• REQUIRED ACTION: Below are several entries. Transcribe exactly those lines that fall from the one with "Expand the Outstanding Onboarding Tasks panel" through the one with "Task: Click the help", end lines included.

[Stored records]
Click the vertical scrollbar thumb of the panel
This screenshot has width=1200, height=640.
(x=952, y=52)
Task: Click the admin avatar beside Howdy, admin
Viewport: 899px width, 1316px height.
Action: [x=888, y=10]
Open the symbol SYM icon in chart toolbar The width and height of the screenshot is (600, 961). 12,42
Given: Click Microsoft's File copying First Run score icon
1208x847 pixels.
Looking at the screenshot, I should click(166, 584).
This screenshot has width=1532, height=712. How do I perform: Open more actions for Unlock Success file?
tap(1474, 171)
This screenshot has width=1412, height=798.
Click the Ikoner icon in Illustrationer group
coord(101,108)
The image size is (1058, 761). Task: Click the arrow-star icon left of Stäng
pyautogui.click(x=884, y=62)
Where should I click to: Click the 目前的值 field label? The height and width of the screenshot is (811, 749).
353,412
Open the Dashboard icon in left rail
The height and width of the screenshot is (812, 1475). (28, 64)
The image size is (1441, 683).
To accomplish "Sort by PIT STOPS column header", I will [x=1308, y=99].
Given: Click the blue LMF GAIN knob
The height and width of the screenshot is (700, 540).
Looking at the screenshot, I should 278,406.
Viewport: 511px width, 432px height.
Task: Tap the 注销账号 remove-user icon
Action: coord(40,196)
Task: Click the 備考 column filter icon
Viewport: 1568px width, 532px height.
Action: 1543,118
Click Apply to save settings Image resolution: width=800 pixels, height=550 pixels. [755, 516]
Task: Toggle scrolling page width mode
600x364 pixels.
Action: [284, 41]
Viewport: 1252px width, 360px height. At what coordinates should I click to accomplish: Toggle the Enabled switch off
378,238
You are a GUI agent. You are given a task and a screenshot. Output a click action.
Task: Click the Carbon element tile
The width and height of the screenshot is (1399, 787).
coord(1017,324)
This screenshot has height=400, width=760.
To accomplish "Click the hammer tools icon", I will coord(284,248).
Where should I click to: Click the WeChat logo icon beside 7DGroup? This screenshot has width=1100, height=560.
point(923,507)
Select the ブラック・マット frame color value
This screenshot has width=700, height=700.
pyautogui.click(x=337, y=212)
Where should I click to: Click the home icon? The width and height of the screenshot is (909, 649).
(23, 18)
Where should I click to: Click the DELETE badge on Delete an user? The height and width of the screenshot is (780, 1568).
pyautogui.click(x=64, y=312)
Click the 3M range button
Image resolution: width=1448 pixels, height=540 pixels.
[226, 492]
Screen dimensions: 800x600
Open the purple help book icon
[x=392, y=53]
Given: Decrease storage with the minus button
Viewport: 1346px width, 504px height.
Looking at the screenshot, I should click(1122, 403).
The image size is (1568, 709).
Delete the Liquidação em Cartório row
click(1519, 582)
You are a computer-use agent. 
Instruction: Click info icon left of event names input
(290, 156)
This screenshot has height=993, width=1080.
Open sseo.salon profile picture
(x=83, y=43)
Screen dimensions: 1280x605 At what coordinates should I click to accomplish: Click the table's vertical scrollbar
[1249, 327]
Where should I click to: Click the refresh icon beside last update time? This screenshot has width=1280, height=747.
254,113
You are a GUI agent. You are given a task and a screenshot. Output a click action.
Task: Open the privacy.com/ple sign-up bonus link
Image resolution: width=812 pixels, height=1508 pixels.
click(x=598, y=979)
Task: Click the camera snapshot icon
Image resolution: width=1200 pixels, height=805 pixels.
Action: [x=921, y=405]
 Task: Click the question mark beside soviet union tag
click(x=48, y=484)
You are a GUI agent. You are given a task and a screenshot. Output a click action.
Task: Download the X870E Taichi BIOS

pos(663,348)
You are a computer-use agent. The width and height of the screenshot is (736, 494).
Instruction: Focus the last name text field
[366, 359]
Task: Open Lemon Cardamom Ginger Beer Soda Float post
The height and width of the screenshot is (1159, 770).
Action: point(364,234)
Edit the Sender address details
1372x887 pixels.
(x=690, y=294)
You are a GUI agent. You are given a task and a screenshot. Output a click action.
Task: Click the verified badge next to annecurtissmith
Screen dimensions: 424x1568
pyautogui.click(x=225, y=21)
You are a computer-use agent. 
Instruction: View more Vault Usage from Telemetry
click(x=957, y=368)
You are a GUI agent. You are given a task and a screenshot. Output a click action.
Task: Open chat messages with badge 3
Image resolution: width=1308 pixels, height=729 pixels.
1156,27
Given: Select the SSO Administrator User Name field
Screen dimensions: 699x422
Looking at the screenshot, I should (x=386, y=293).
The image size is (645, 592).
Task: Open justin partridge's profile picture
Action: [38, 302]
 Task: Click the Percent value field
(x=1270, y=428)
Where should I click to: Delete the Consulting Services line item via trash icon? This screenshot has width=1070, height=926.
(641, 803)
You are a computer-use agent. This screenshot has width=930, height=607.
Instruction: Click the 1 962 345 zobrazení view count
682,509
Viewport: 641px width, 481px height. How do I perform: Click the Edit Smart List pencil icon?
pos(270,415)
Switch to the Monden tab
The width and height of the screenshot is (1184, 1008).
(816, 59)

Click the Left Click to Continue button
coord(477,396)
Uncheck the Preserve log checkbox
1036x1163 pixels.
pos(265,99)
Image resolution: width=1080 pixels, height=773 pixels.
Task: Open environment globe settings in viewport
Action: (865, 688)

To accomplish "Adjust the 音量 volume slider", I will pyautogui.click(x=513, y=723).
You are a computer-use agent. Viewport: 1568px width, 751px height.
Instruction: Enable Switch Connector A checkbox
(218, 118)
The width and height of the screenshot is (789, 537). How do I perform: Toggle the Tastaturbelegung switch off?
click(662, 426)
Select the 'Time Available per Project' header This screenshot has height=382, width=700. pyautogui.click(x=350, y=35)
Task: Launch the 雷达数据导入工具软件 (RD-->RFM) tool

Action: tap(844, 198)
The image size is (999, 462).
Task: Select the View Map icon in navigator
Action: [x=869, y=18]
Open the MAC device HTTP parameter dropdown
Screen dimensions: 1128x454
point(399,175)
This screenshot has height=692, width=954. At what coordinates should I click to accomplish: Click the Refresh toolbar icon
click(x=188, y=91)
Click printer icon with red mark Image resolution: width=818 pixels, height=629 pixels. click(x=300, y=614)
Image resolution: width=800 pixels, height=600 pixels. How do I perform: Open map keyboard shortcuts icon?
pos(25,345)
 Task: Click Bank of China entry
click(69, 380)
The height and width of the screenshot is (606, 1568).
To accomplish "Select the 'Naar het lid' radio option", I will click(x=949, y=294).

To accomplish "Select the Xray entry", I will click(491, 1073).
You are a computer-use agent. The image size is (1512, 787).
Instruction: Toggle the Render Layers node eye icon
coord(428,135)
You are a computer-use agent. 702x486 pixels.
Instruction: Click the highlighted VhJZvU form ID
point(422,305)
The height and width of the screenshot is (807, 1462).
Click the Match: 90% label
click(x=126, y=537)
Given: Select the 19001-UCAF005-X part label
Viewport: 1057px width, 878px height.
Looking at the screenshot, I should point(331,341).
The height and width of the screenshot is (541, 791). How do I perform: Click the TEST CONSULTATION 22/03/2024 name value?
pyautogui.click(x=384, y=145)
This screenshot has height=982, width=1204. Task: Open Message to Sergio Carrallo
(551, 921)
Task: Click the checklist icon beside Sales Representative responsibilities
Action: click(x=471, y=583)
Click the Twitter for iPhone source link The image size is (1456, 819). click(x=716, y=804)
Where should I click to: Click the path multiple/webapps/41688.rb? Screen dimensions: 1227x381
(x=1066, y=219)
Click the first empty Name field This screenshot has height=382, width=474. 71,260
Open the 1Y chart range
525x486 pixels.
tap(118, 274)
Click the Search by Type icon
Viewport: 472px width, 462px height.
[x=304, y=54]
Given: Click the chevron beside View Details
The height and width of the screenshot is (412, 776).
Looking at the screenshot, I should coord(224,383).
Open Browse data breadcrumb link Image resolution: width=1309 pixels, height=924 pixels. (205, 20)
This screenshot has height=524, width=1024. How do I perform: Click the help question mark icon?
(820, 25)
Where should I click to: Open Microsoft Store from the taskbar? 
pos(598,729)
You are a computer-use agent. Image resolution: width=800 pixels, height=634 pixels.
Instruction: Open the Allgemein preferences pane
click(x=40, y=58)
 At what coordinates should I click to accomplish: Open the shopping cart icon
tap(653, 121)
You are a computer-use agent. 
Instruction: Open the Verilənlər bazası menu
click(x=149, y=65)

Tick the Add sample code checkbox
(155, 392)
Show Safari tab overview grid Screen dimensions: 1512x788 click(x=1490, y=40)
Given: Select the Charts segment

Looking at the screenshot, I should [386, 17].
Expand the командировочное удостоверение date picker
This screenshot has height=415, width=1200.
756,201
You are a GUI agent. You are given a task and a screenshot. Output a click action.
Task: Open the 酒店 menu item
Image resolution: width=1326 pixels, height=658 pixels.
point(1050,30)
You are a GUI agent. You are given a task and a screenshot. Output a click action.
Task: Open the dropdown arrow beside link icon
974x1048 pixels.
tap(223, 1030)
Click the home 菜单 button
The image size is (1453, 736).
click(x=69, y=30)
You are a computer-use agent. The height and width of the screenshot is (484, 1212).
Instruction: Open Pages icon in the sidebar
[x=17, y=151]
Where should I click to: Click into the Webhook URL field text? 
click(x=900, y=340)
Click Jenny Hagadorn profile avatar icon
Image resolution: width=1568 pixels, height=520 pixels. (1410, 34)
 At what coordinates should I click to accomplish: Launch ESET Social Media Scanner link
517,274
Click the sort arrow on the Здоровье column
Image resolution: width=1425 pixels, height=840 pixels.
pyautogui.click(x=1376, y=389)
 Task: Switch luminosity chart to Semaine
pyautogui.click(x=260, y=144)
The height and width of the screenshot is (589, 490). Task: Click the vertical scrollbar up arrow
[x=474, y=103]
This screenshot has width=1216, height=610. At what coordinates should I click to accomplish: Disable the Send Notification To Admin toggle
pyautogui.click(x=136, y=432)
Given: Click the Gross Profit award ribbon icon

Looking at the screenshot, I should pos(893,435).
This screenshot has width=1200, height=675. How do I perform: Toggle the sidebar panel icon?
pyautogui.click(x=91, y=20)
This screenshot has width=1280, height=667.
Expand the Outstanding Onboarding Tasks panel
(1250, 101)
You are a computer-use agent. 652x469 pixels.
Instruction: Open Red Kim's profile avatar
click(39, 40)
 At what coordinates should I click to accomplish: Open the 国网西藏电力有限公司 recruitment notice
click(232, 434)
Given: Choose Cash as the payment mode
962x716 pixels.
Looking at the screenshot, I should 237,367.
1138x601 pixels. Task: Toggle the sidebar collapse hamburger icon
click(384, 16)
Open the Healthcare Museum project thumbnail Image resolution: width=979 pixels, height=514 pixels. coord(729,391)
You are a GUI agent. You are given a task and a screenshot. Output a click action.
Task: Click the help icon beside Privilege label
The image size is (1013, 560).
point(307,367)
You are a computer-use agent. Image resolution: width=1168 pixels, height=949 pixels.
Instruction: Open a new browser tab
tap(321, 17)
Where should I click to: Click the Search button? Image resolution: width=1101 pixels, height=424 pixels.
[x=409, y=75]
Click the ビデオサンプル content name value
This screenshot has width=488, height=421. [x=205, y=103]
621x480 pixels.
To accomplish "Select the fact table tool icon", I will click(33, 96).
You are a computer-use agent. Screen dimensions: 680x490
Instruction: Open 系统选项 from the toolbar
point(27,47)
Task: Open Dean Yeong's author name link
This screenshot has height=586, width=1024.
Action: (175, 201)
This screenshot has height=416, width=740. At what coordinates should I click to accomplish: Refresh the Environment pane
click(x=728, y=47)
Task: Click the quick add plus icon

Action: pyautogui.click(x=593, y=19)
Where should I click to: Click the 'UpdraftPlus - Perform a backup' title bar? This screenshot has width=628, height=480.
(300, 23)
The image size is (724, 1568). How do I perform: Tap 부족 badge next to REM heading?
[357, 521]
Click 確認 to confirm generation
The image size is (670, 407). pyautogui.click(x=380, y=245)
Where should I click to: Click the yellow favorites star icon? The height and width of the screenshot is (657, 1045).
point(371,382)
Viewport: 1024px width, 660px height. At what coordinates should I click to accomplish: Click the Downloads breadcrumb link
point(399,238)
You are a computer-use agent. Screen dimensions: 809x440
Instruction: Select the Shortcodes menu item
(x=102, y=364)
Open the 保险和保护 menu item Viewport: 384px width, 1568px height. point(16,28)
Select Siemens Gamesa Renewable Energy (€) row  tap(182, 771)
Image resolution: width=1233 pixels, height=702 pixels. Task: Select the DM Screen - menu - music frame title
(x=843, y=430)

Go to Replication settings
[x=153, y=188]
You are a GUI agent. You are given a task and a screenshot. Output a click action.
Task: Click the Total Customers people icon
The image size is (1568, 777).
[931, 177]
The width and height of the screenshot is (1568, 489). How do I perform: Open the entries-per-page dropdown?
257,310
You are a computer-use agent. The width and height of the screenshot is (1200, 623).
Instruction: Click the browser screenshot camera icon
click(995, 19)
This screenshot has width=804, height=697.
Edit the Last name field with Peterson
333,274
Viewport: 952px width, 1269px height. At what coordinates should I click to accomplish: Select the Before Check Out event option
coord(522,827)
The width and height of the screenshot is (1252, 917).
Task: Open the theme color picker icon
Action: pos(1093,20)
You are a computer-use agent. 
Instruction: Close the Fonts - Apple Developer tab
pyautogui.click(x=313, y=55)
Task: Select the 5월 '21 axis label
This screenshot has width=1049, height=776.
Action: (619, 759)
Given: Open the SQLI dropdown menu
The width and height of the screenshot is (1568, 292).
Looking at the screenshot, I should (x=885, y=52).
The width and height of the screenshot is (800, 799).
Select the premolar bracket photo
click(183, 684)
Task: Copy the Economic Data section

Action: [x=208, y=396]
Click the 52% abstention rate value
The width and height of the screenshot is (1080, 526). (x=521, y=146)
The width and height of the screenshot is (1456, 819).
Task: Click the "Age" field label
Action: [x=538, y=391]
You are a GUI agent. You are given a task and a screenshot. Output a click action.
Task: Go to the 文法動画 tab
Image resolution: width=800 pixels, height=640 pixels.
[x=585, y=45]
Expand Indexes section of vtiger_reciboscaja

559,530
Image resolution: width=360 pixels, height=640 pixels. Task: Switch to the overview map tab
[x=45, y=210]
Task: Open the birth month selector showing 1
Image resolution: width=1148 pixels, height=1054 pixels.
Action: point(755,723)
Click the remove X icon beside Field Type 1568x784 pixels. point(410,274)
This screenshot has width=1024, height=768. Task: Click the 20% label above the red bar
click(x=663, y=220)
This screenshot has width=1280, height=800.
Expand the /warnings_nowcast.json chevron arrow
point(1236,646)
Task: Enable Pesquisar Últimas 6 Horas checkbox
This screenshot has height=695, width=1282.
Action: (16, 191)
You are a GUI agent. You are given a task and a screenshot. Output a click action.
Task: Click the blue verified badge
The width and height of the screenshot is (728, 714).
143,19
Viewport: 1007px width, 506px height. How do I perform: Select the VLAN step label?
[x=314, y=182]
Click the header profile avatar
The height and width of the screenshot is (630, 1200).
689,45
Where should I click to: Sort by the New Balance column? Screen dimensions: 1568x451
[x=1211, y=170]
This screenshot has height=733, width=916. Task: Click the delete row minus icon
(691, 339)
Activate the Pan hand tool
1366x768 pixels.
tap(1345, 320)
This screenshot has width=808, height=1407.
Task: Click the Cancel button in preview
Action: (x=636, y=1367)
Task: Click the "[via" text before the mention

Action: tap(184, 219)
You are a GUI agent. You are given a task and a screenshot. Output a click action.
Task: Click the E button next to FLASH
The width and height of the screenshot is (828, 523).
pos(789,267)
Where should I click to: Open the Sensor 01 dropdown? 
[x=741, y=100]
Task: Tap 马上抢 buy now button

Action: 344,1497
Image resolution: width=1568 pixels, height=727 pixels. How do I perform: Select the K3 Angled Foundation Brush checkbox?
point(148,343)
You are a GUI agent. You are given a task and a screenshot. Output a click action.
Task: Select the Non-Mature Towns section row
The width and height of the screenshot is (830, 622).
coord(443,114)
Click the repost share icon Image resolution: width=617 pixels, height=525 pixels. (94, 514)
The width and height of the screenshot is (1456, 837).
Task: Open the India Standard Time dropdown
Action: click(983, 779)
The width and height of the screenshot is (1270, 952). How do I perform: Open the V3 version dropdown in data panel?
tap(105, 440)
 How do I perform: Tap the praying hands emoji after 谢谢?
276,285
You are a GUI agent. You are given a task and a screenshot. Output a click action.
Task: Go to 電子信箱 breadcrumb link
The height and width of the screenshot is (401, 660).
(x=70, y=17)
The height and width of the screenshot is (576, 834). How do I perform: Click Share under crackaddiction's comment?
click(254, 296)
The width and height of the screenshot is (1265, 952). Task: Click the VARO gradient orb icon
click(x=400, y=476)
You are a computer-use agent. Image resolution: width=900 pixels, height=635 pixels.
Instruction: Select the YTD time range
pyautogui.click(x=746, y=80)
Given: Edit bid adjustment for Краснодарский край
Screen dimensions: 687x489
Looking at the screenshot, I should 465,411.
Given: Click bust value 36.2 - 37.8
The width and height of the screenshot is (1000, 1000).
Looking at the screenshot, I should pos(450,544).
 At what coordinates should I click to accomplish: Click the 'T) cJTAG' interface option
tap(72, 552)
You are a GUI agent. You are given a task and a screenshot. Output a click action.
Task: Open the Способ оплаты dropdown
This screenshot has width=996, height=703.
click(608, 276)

• RESULT FOR THIS EXERCISE:
Expand the Outstanding Onboarding Tasks panel
(1250, 101)
You are a computer-use agent. 652x469 pixels.
Instruction: Open Red Kim's profile avatar
click(39, 40)
 At what coordinates should I click to accomplish: Open the 国网西藏电力有限公司 recruitment notice
click(232, 434)
Given: Choose Cash as the payment mode
962x716 pixels.
Looking at the screenshot, I should 237,367.
1138x601 pixels. Task: Toggle the sidebar collapse hamburger icon
click(384, 16)
Open the Healthcare Museum project thumbnail Image resolution: width=979 pixels, height=514 pixels. coord(729,391)
You are a GUI agent. You are given a task and a screenshot. Output a click action.
Task: Click the help icon beside Privilege label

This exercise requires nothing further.